De partijen BEP, ABOP, OPTSU, NPS, DNL, PVC en A20 gaven tevens aan wat zij zouden doen om de situatie in het land te verbeteren als zij aan de macht komen.
Tijdens het ruim vier uur durende debat konden de partijen elkaar vinden in het benoemen van de verschillende problemen. Teleurstellend was echter dat geen enkele partij duidelijk kon maken hoe zij de periode tussen 2025 en 2028 denkt te financieren, terwijl het ontbreken van financiële middelen juist een groot probleem zal vormen voor de volgende regering.
Ronnie Asabina (BEP) beet de spits af met een vurige oproep tot “drastische vernieuwingen in het bestuur”. Fiscale, financiële en bestuurlijke decentralisatie moeten volgens hem de economische vernieuwing van Suriname dragen. Hij hekelde de zwakte van de kennisinstituten, het belastingklimaat en het gemak waarmee belastingontduiking plaatsvindt. “Belastingen ontduiken is kinderspel geworden,” stelde Asabina scherp. Voor BEP is duurzame ontwikkeling niet slechts een slogan, maar een harde noodzaak aan de vooravond van vijftig jaar onafhankelijkheid.

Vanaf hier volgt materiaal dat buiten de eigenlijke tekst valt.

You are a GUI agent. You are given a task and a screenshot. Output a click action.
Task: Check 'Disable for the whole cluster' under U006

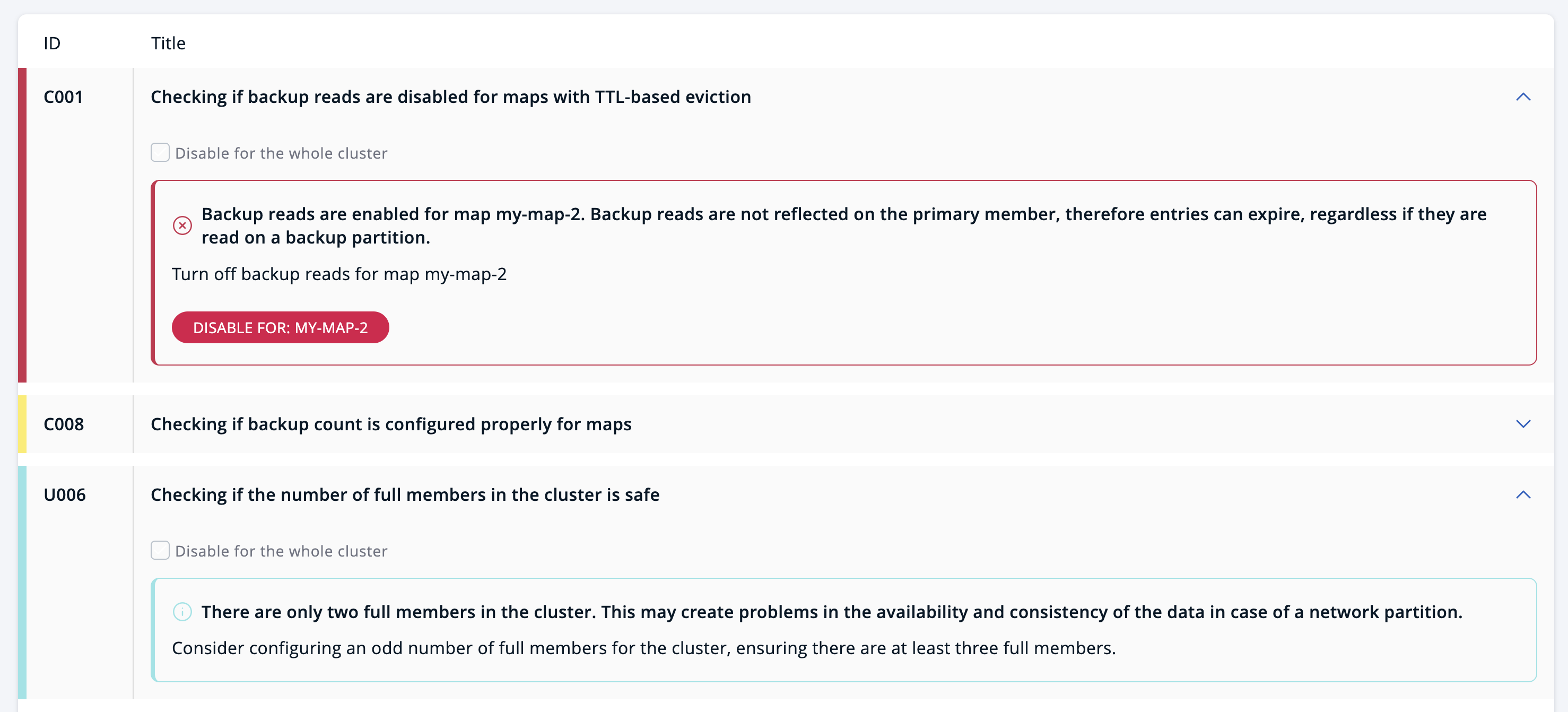pyautogui.click(x=160, y=550)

Glenn Lont (A20) hield het simpel: “Het gaat om de knikkers – geld.” Volgens hem zijn de staatsuitgaven onhoudbaar hoog, met name de kosten van de kabinetten van de president en vicepresident, die elk minimaal een miljard SRD per jaar opslokken. A20 wil de uitgaven drastisch verminderen en de inkomsten verhogen door betere belastinginning en het schrappen van dubbele subsidies. Lont wees op de directe relatie tussen overheidsoverbesteding en inflatie: “Er staat niets productiefs tegenover de bestedingen. De koersdruk is het gevolg van slecht beleid.”

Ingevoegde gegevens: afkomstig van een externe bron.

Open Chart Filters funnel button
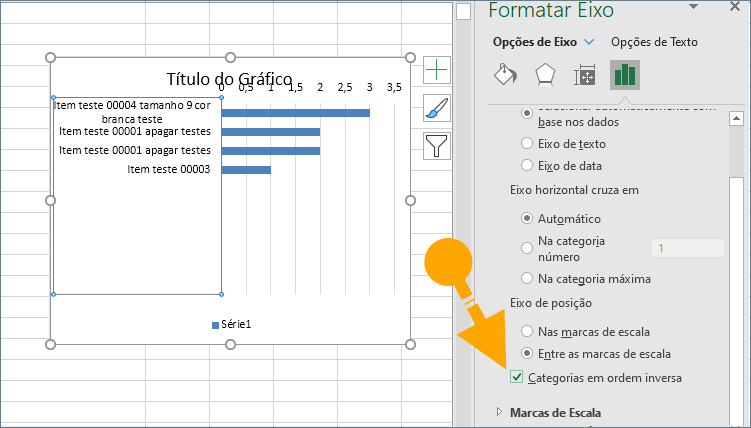 pyautogui.click(x=437, y=145)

Silvano Tjon-Ahing (NPS) gooide het over een andere boeg. “De overheid besteedt niet te veel, maar verkeerd,” zei hij. Niet-belastinginkomsten worden volgens hem zwaar onderschat en slecht beheerd. Hij illustreerde dat met het voorbeeld van een Toyota Prado die bij overdracht slechts SRD 250 kost, terwijl een perceel van USD 10.000 wel USD 1.500 aan overdrachtsbelasting oplevert. Daarnaast benadrukte hij het kernprobleem van de schuldenlast: Suriname is een highly indebted country geworden. “Dure leningen voor consumptieve doeleinden kunnen niet meer. We hebben een nieuwe strategie nodig.”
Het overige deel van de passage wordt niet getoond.